Good Morning America’s Amy Robach apparently had a brain fart the other day and referred to blacks as “colored people,” rather than the acceptable—even au courant—”people of color.” But why does this stuff keep changing? Why have we gone from colored to negro to black to African-American to POC? I was going to write a bit about this, but John McWhorter says precisely what I was going to say, so I’ll just let him say it:
“So what do they want to be called now???” one might ask about black people, differently abled people, cognitively challenged people, and others. However, the rolling terminology is not based on willful petulance or a deliberate way of keeping other people off guard. It stems from the way euphemism works—or better, always starts to work but doesn’t.
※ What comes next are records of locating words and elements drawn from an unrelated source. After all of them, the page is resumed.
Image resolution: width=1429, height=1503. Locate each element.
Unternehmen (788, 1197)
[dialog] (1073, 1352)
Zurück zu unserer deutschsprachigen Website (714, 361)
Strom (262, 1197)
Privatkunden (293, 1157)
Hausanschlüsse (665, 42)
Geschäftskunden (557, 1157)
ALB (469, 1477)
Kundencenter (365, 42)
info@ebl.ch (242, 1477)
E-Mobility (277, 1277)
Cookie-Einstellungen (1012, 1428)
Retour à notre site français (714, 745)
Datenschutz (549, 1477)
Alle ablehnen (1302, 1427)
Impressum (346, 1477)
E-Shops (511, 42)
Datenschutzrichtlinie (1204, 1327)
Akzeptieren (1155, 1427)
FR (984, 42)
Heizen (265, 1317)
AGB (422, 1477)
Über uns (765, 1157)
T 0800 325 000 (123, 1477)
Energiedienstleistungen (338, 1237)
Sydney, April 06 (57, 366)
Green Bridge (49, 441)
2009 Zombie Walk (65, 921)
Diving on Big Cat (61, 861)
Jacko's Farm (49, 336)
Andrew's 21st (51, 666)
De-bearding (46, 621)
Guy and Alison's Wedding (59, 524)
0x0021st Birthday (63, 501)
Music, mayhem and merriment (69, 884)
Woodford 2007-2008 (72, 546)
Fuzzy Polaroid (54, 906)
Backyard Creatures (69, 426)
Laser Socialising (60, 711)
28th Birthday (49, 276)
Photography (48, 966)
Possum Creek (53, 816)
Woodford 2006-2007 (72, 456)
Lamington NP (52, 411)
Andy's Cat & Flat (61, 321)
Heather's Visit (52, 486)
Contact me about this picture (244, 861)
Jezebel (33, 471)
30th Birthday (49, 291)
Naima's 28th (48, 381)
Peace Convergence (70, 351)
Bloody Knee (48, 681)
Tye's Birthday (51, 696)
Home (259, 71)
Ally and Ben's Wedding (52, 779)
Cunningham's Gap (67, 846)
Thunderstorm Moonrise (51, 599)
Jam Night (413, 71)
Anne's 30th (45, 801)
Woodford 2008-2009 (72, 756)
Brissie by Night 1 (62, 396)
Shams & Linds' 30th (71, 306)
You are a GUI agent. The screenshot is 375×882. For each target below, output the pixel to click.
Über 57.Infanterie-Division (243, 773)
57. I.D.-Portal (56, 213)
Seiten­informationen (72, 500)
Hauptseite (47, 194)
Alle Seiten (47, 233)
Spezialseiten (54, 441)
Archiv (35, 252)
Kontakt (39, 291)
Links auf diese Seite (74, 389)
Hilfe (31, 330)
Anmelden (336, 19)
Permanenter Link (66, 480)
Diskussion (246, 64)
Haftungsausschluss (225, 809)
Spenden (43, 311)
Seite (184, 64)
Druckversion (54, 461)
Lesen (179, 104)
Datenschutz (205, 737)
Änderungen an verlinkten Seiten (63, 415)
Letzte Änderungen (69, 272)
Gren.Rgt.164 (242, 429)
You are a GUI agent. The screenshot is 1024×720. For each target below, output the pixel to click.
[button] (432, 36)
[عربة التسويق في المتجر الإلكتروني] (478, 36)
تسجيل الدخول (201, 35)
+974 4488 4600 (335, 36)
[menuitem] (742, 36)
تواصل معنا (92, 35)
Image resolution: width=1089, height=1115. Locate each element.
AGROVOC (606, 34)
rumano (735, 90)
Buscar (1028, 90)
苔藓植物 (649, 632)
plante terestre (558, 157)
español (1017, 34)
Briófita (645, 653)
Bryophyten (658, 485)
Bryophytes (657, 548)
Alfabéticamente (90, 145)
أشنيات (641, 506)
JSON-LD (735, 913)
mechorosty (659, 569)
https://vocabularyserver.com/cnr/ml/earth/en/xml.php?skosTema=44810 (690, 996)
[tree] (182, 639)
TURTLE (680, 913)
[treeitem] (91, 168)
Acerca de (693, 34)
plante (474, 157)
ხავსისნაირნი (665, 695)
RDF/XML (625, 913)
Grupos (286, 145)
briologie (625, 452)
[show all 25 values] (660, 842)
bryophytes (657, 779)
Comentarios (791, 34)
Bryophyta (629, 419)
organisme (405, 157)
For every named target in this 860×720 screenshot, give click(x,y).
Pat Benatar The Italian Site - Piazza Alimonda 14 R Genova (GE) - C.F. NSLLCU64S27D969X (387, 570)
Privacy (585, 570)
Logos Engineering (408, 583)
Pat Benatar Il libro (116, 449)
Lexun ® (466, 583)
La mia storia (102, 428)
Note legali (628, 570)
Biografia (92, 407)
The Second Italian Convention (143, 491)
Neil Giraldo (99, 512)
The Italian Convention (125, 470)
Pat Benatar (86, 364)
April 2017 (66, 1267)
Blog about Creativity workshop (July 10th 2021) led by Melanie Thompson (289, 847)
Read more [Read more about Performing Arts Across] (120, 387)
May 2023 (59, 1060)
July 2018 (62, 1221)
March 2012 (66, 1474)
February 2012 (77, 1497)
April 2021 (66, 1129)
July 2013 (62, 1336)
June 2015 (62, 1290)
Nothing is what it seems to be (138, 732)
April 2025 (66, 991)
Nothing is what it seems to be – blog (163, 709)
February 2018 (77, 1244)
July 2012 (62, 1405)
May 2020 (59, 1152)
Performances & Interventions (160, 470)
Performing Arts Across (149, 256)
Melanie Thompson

Namely, a euphemism is designed to step around an unpleasant association. When it comes to societal terms, the idea is to rise above pejorative connotations that society has linked to the thing in question. Hence while cripple was once a perfectly civil term, negative associations accreted upon it like rust or gnats, such that handicapped was felt as a neutral-sounding innovation. However, after a time, that word was accreted in the same way, such that disabled felt more humane. Yet, as we have seen, even that didn’t last.
The lesson is that when there are negative associations with something or someone, periodic renewal of terminology is not a feint, but something to be expected. Until the thoughts or opinions in question change, we can expect the rust to settle in, the gnats to swarm back on—and the only solution, albeit eternally temporary, is to fashion a new term….The rolling terminology, then, is an attempt to refashion thought, not to be annoying.
And that’s why these things seem to change so often. We’re trying to break the bad associations of the past, so we create a new word. A few decades later, if those bad associations still exist, we try again with another new word. This keeps happening until the associations are finally and completely severed. Needless to say, that can take a while.